25/6 cardio 30min. bike

26/6 cardio 30 min. bike

27/6 rest

skipped legs that week ....reason : left quad injury when doing hiit sprints...


----------



## assassin (Jun 28, 2006)

28/6 cardio at the morning bike 30 min.

+

push : 

for changing things up i started with seated bb shoulder presses x 3 (140 lbs x 10,8,8)
inc. db bench presses 45deg. x3 (60lbs each x 10),(66x6),(66x6)
flat db press x3 (77x8) , (77,6) , (77x6)
dips x 3
cable flyes x 2 x12reps
cable push downs x 4 

was off for 2 weeks so my weights  and form are still fucked up...

is starting with shoulders on a push day a good idea .... i feel that my shoulders are my week point .....


----------



## mike456 (Jun 28, 2006)

GL with your goals!
It is ok to start with shoulder presses if you find they are your week point.
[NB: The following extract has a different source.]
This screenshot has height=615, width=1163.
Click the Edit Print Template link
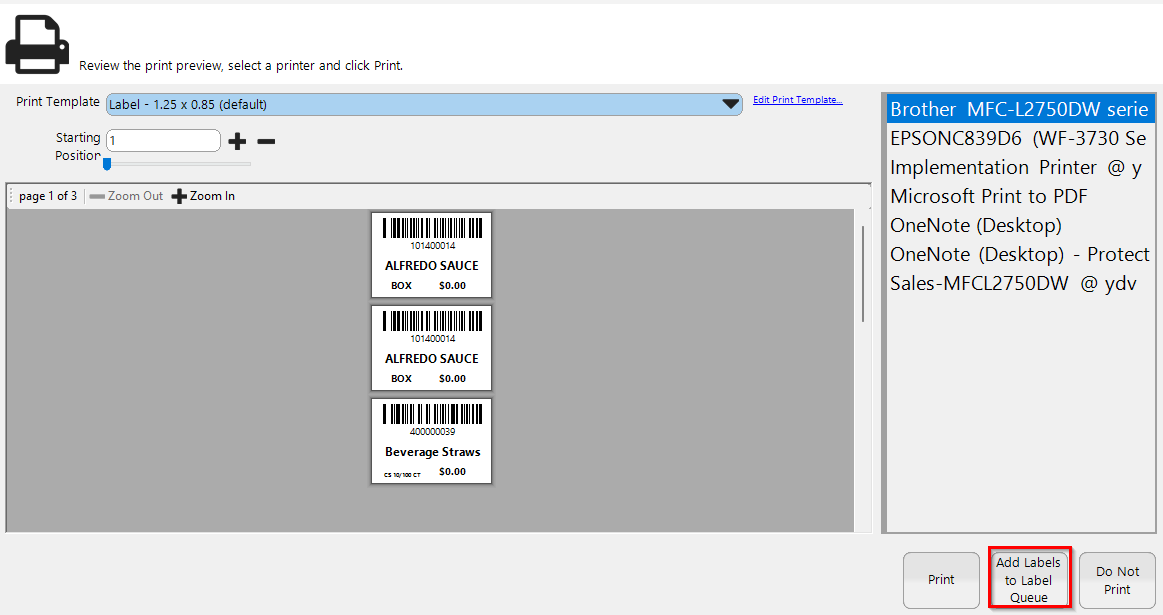click(x=797, y=100)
Just remember you can do anything, you are the assassin!


----------



## assassin (Jun 29, 2006)

mike456 said:
			
		

> GL with your goals!
> It is ok to start with shoulder presses if you find they are your week point.
> 
> Just remember you can do anything, you are the assassin!



lol .. thnx buddy   i'm doing my best .... best luck with your program .....


----------



## MCx2 (Jun 29, 2006)

assassin said:
			
		

> 28/6 cardio at the morning bike 30 min.
> 
> +
> 
> ...



Personally I wouldn't start with shoulders. I believe there is enough shoulder involvement in your chest movements to be beneficial. In fact, I didn't start seeing real improvement in my shoulders until I started a push/pull/legs program with shoulders done after chest. Of course if high numbers in shoulder press are a goal of yours by all means start there. Looks to me your shoulder press numbers are pretty good in relation to you chest press #'s. Good stuff.


----------



## fUnc17 (Jun 29, 2006)

Perfectly fine to start with overhead press, training movements not bodyparts.


----------



## assassin (Jun 29, 2006)

fUnc17 said:
			
		

> Perfectly fine to start with overhead press, training movements not bodyparts.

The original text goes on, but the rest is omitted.